If it’s available, set up two-factor or multi-factor authentication for an additional layer of protection for your devices and personal information. This could be in the form of a unique code that’s sent to your smartphone, or biometrics like facial or fingerprint recognition.

6. Turn on your firewall

Your device may have a firewall, but it might not be active by default. Be sure to turn on your firewall for inbound protection.

You also might want outbound protection. For instance, outbound protection is helpful to ensure any malware that might already be on your device can’t connect to and share your data on the internet.

Consider setting up a two-way firewall for multi-layer protection.

7. Set up a VPN

A virtual private network, or VPN, will help keep your internet connection secure and encrypted. A VPN is acts as a data tunnel, encrypting whatever you transmit and receive while using Wi-Fi.
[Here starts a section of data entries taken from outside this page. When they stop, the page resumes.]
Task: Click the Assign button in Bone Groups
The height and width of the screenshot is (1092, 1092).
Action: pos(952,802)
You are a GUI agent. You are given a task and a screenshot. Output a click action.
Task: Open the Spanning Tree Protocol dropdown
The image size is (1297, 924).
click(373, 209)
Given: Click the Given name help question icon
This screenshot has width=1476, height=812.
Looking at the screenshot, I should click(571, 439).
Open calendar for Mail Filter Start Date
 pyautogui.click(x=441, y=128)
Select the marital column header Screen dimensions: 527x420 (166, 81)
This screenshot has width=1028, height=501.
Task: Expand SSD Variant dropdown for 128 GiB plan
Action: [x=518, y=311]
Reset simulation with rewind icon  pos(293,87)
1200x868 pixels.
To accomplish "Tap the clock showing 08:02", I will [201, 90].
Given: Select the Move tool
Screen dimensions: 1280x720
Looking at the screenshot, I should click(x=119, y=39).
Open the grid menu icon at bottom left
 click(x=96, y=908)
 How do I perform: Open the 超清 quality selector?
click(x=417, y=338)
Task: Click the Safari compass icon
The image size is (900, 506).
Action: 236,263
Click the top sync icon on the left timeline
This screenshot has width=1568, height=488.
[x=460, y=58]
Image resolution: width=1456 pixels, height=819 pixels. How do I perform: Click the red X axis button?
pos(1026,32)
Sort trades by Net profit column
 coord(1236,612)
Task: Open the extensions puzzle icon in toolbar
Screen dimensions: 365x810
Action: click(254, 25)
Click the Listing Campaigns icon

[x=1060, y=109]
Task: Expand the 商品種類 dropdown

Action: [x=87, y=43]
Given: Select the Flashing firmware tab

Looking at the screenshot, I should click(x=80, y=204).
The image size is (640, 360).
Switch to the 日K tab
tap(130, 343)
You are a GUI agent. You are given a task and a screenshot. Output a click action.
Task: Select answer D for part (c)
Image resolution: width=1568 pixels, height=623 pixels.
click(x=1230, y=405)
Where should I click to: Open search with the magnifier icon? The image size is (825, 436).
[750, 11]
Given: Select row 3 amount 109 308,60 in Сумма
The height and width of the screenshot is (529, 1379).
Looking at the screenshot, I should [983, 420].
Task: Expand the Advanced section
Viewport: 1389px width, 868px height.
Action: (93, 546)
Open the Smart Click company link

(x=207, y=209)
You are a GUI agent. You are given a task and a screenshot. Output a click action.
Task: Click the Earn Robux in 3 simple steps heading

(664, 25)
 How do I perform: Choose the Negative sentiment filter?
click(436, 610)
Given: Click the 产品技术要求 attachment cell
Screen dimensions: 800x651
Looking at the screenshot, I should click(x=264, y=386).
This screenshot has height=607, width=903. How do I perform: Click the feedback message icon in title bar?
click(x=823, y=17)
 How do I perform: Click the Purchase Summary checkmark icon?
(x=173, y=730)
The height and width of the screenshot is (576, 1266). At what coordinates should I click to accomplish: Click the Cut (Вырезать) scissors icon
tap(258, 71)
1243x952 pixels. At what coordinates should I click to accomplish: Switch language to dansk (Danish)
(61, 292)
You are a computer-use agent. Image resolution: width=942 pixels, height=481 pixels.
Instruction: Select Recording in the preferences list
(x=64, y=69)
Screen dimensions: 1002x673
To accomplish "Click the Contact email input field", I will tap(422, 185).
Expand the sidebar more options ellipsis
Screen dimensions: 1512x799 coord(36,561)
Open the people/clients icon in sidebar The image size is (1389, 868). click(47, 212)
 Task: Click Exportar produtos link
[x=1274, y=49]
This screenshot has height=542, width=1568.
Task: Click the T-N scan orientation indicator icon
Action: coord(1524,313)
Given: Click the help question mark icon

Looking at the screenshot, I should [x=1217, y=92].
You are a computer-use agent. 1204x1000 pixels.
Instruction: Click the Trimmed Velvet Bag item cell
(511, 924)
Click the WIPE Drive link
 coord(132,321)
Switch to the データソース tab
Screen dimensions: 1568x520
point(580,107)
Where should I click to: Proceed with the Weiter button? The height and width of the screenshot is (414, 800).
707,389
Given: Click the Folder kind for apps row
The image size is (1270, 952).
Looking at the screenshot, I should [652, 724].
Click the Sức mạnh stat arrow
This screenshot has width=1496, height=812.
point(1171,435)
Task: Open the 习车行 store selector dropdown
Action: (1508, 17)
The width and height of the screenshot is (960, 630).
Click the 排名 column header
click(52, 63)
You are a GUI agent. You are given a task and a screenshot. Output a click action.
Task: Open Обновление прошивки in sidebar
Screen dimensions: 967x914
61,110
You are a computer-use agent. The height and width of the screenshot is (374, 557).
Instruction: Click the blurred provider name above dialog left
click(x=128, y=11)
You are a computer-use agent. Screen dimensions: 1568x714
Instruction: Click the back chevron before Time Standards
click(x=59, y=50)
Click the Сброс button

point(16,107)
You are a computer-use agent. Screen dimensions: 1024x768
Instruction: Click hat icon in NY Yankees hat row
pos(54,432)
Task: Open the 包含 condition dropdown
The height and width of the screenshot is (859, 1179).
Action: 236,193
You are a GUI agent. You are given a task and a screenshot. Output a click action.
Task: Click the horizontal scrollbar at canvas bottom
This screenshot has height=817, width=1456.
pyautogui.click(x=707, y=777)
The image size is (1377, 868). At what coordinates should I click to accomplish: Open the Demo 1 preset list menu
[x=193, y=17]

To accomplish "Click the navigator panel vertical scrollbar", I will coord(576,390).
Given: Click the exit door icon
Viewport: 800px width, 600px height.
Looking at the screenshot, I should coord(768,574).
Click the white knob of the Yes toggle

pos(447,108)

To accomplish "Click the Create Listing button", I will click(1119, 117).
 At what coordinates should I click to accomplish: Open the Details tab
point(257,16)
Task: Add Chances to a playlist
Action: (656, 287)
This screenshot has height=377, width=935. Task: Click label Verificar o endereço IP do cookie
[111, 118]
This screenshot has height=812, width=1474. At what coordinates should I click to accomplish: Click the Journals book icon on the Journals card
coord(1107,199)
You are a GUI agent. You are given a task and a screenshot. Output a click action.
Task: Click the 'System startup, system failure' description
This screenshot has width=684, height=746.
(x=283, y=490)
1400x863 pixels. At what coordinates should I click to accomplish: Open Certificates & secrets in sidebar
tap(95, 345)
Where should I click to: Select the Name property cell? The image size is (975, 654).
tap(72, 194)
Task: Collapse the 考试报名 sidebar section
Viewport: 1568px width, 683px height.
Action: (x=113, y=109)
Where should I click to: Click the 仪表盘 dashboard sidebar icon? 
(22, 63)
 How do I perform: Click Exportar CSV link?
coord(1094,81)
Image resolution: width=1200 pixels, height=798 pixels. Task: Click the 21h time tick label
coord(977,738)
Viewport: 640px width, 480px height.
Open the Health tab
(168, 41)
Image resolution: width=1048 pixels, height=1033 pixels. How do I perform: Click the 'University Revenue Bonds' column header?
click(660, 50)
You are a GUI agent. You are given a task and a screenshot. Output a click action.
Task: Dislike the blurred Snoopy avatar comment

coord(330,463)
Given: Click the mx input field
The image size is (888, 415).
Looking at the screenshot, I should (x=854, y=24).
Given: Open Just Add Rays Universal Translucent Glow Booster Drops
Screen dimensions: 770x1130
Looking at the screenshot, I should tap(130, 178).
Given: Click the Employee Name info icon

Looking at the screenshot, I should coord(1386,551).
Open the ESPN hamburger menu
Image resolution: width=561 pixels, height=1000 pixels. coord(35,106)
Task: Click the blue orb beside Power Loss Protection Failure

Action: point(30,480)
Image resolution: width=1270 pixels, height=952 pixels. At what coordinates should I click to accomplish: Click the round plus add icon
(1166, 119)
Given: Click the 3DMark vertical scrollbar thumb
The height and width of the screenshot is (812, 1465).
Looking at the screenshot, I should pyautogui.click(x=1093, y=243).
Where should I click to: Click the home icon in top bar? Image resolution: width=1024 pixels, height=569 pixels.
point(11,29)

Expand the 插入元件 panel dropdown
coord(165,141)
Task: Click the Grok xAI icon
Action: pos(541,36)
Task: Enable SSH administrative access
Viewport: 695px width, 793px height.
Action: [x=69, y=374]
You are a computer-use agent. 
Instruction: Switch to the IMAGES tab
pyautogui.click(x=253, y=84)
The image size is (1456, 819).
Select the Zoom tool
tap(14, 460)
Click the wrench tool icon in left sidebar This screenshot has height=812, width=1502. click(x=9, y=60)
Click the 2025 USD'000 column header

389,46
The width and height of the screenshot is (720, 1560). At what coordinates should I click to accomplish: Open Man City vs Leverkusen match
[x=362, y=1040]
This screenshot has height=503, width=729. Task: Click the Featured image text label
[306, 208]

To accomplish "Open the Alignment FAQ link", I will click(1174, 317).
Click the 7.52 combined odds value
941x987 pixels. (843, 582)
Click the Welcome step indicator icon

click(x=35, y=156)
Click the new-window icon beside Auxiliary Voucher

8. Turn on automatic updates

Enable automatic software updates, so you don’t overlook or forget about any important releases. This includes updating your operating system, routers, modems, browsers, and apps.

Here’s why it’s important. When software developers discover software flaws that could let in viruses or hackers, they release security patches to remedy these vulnerabilities. It’s a good idea to be sure to fix these bugs right away to help protect you from the latest malware. Updates also can add new features to your devices and remove outdated ones.

9. Install reputable security software on personal devices

Reputable security software can help keep your new devices secure. Security software programs scan for computer viruses and other malicious software.

Keep in mind you should check first to see if your employer has a preferred vendor or a contract with someone to provide security software, a VPN, and other products for devices owned and provided by a company.

It’s important to ensure device security before you start surfing the web or emailing clients from your new computer or smartphone. That will help give you and your device a safe start, right out of the box.